The idea that the government might start deciding what kind of content is or is not OK for people to hear, state or otherwise put into their minds is the beginning of a totalitarian dictatorship.

The U.N. uses this language: that the government must “supervise content and its dissemination.” Forget what kind of government is doing this, which party or anything else. Just the fact that the government would be doing this is unthinkable and unacceptable.

It’s not as far-fetched as you might think. Even in the United States, the government already heavily regulates nearly every aspect of our daily lives. Consult the regulations coming out of agencies like the FDA, OSHA, the FCC, the DEA, EPA, HHS, and you’ll begin to realize just how far from individual liberty and how close to dictatorship we already are. Government monitors, controls and in some cases directly outlaws what we may eat, touch, place against our bodies, keep in our savings or investment accounts, spend and, to some extent, what content comes into our minds. There’s precious little left for the federal government to regulate, monitor or otherwise interfere with other than free speech itself. Remember that the U.N., and its underlying philosophy of unlimited government, has the unqualified support of the entire Democratic Party, and probably much of the Republican Party as well.

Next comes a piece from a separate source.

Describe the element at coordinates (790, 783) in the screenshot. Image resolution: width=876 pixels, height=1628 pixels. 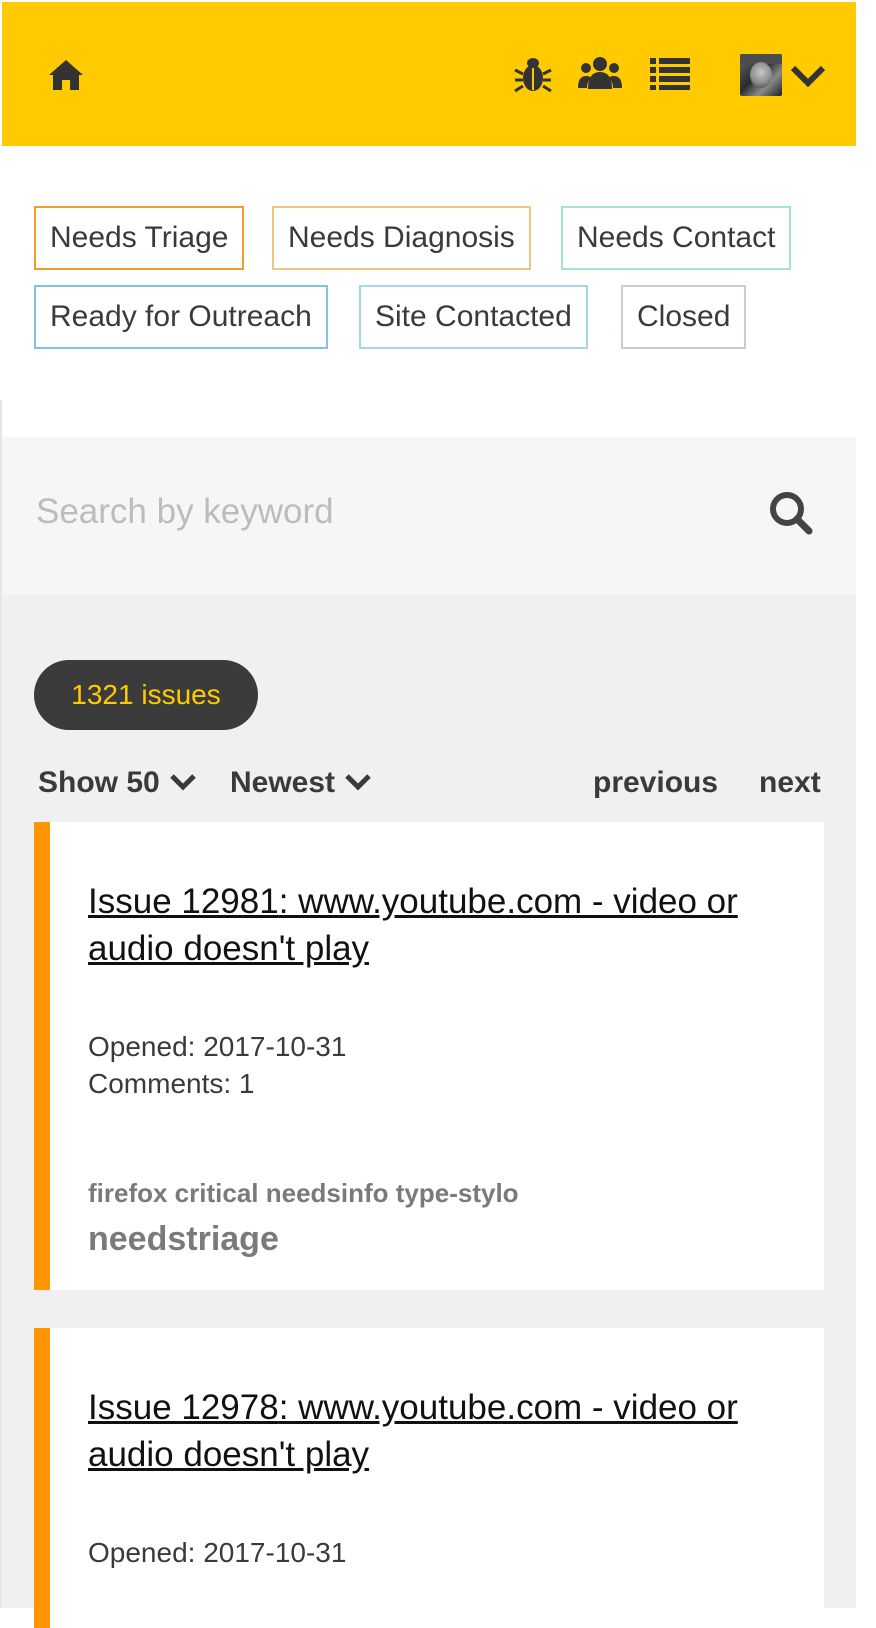
I see `next-page-link: next` at that location.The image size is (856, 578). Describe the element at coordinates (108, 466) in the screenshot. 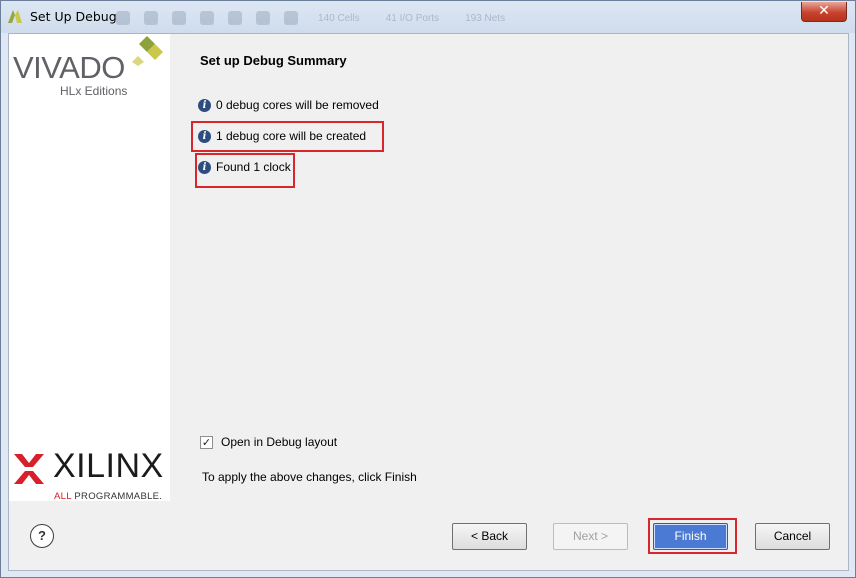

The greater concern is not that a law like this might pass tomorrow. The greater concern is that almost nobody would provide the right argument, if support for such a law (especially under a President Hillary Clinton or President Bernie Sanders) were to grow. And it’s not just from the left. On the right, it’s not difficult to imagine a President Mike Huckabee or equivalent calling for a little “content and information dissemination supervision” to protect women from the alleged evils of abortion, or children from the claimed corrupting influences of homosexuality.

The most likely arguments against such a measure would be things like, “That’s silly.” Or “not in America.” But we’ve heard those arguments before, against things like socialized medicine, government turning the Internet into a public utility, of placing millions of illegal aliens on welfare (without legislation), and of exploding the national debt into tens of trillions of dollars to keep unsustainable entitlement programs running. Yet all of these things have come about, gradually and progressively, almost invisibly over time. Why not something like this too? If the majority of us permit — and even encourage — the government to do everything else we let it do to us, why not let them start regulating Internet and other speech content as well?

The only compelling argument against such legislation (or executive order) would be the individual right to sovereignty over one’s life, one’s body and one’s mind. This sovereignty means that the government has no right to control what people say, do and think, provided they are not inflicting physical harm or fraud on another. Arguments like this are used when defending the right to gay marriage or abortion, for example. But with almost every single other issue facing our society, that claim is never made, and it’s actually violated on a routine basis. Forcing people to buy health insurance and making the federal government the (just about) single payer of health insurance and final say on all health care decisions was simply the most glaring and recent example.

If we stop making the case for individual rights based on individual sovereignty over one’s own body and mind with all other issues, what’s to defend us against the attacks on freedom of speech? Dictators, including those who sit in U.N. offices, are watching America closely.

Sooner or later — actually as soon as possible — we have to start reasserting our individual rights; otherwise, the last and most important one will be gone too.